BEGIN Information given

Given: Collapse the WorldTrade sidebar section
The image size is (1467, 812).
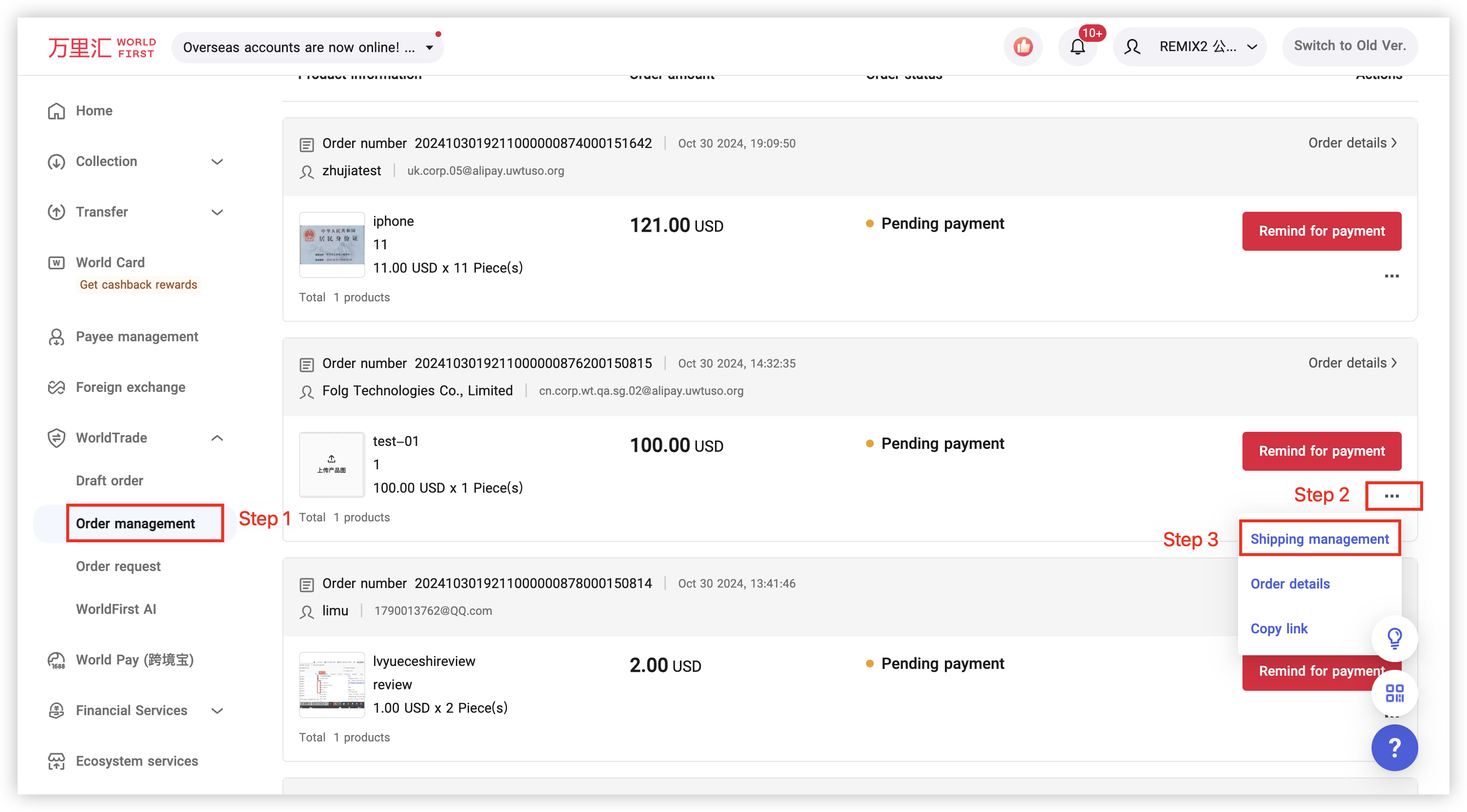Looking at the screenshot, I should pos(217,438).
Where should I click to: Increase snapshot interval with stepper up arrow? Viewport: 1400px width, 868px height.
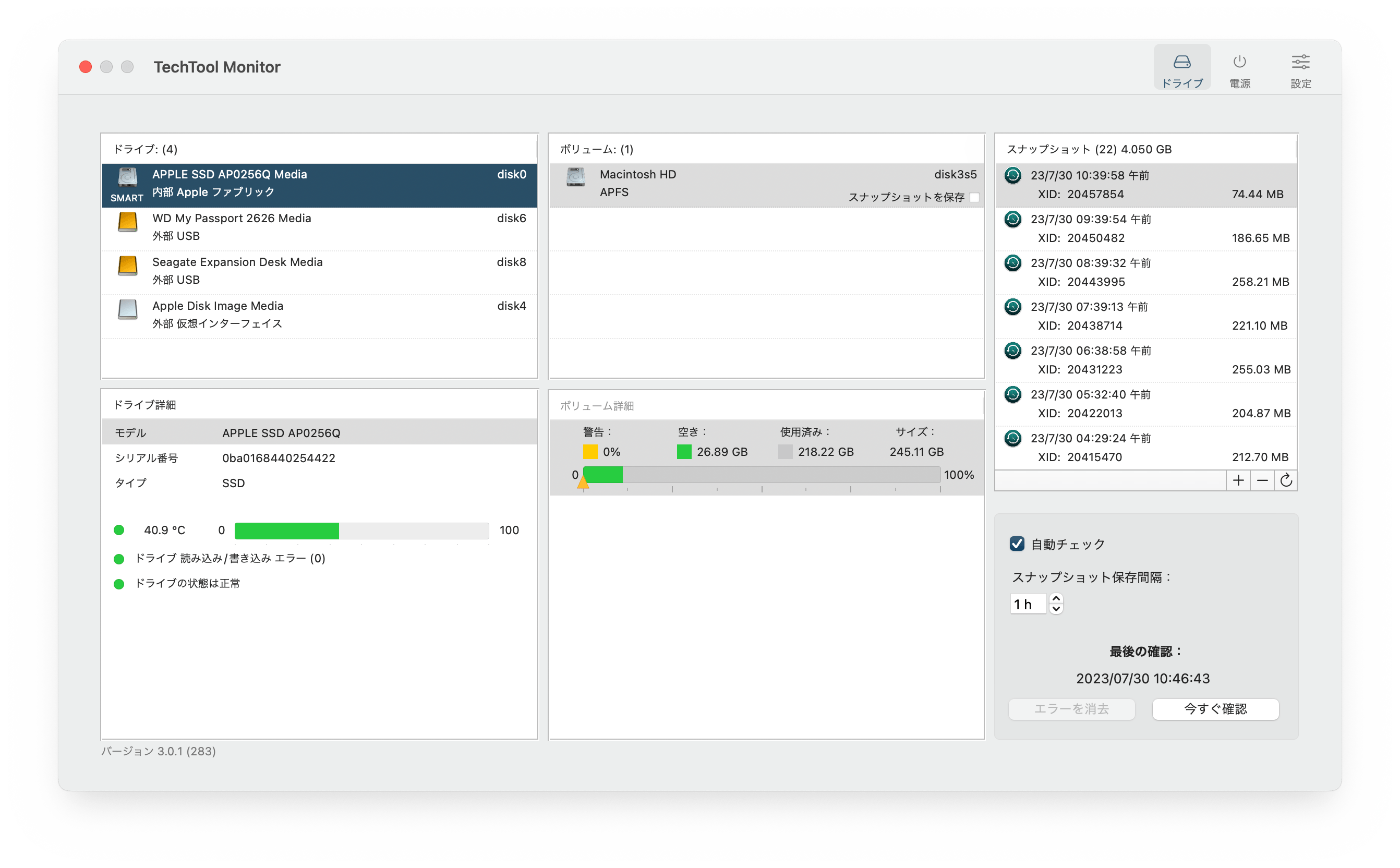click(1056, 599)
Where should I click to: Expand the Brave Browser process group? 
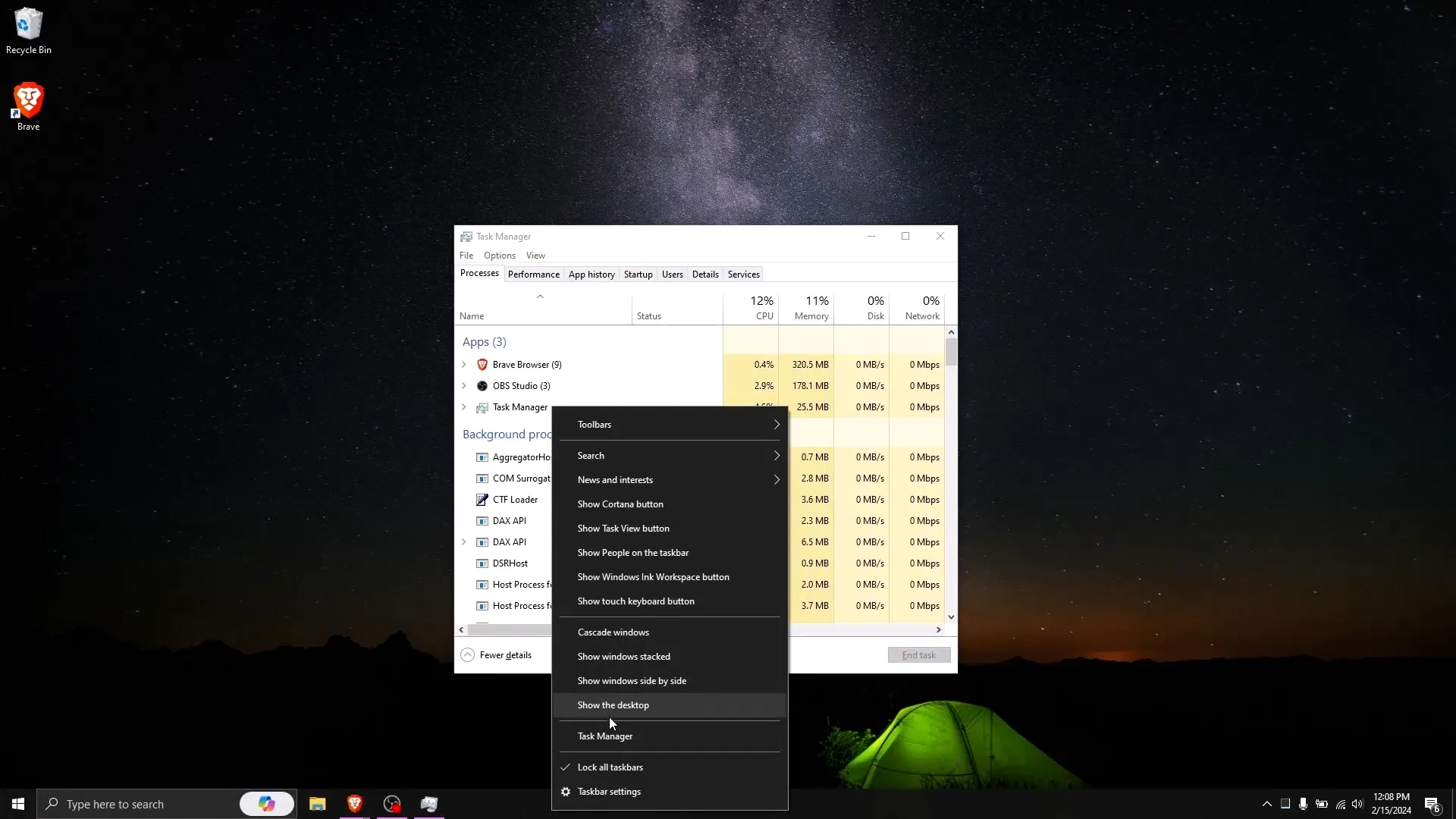point(464,365)
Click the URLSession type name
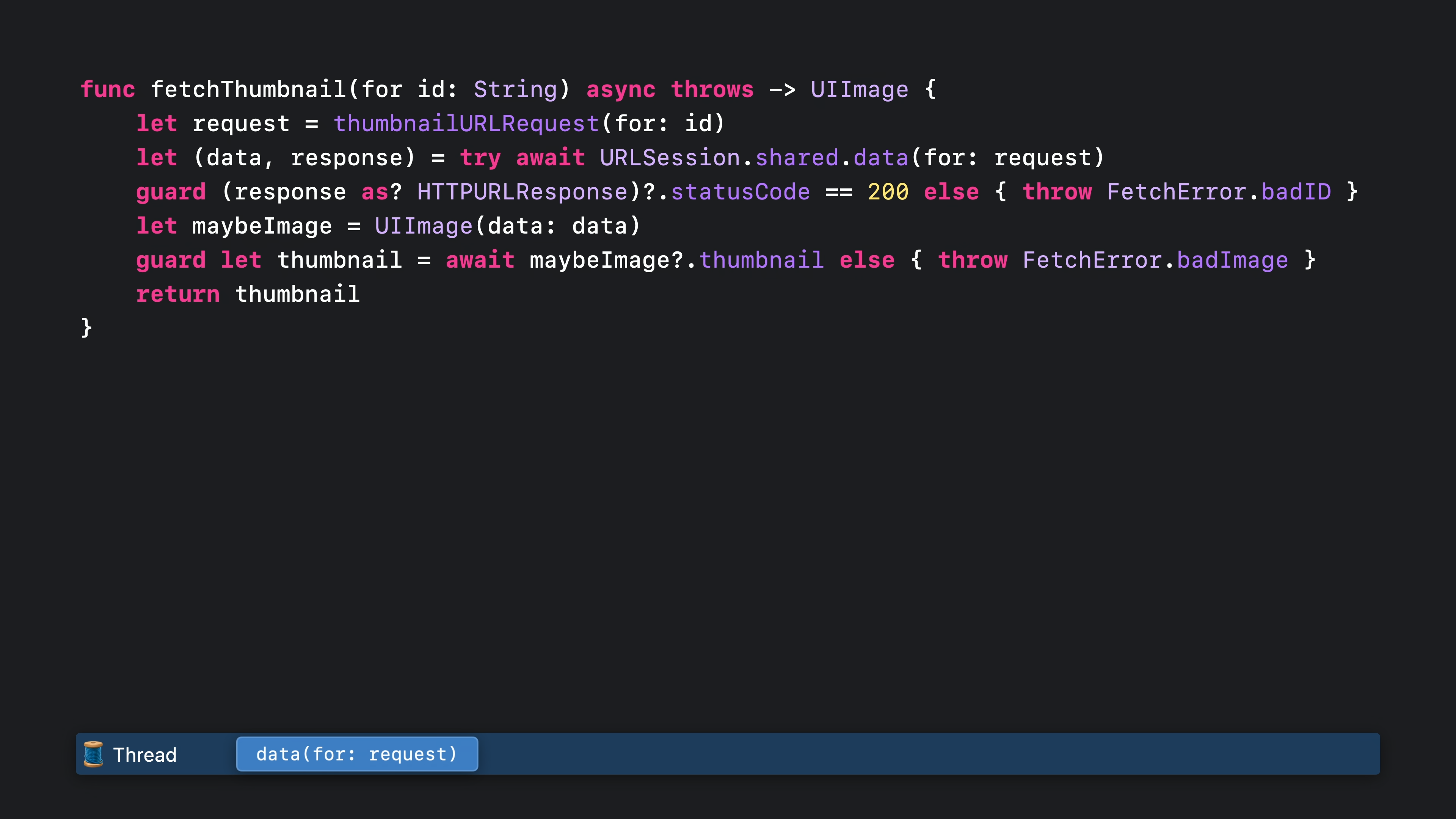The height and width of the screenshot is (819, 1456). (x=670, y=158)
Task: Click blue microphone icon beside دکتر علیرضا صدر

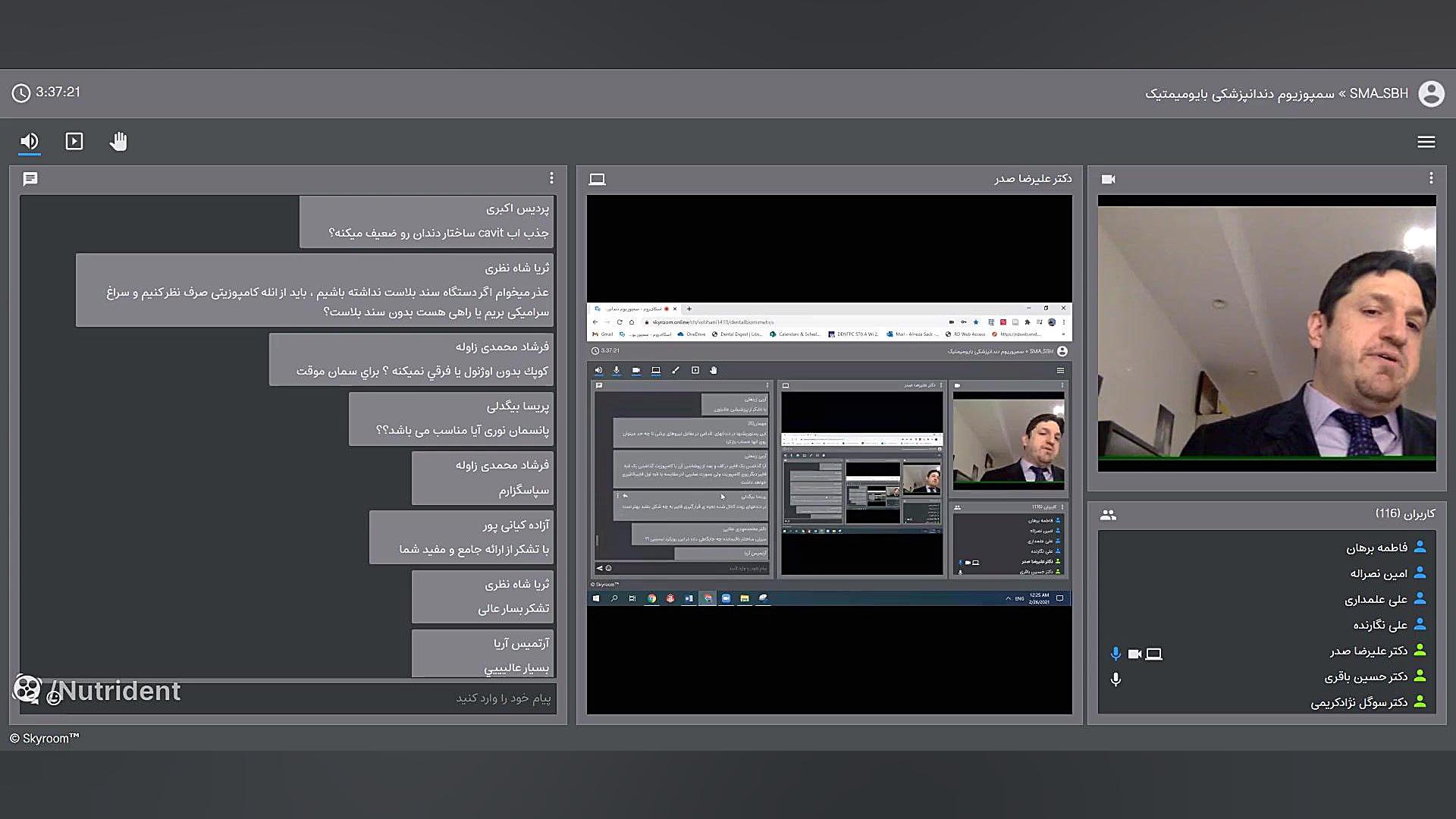Action: (1116, 654)
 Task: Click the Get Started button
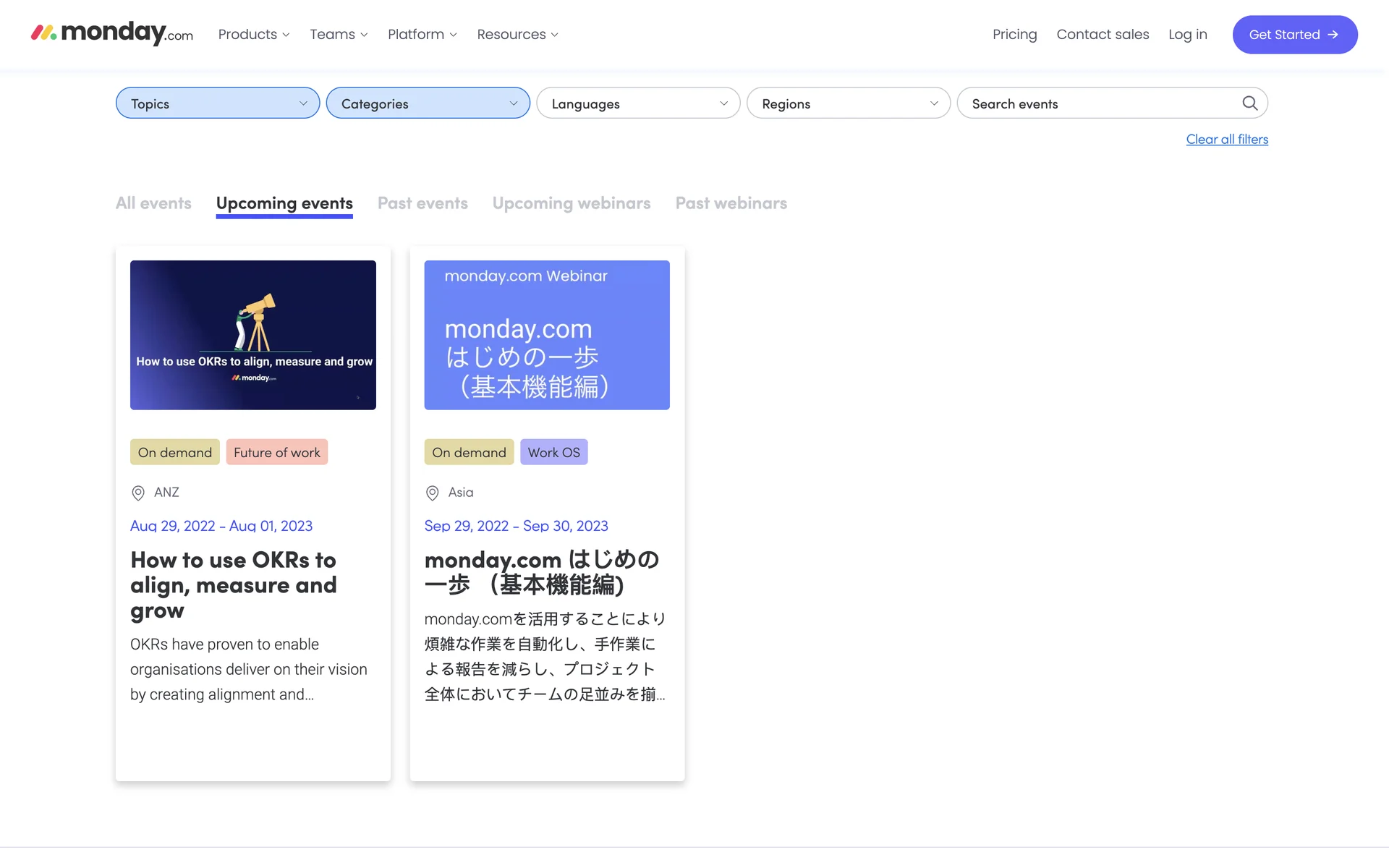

END Information given

[Aim of the task] Return nothing except the lines from the one containing "The image size is (1467, 812)." through the final line of the data, copied exactly. Leave out all pictures.

[Answer area]
The image size is (1467, 812).
Looking at the screenshot, I should pos(217,438).
Where should I click to: Increase snapshot interval with stepper up arrow? Viewport: 1400px width, 868px height.
click(1056, 599)
Where should I click to: Expand the Brave Browser process group? 
point(464,365)
Click the URLSession type name
The height and width of the screenshot is (819, 1456). (x=670, y=158)
Task: Click blue microphone icon beside دکتر علیرضا صدر

Action: (1116, 654)
 Task: Click the Get Started button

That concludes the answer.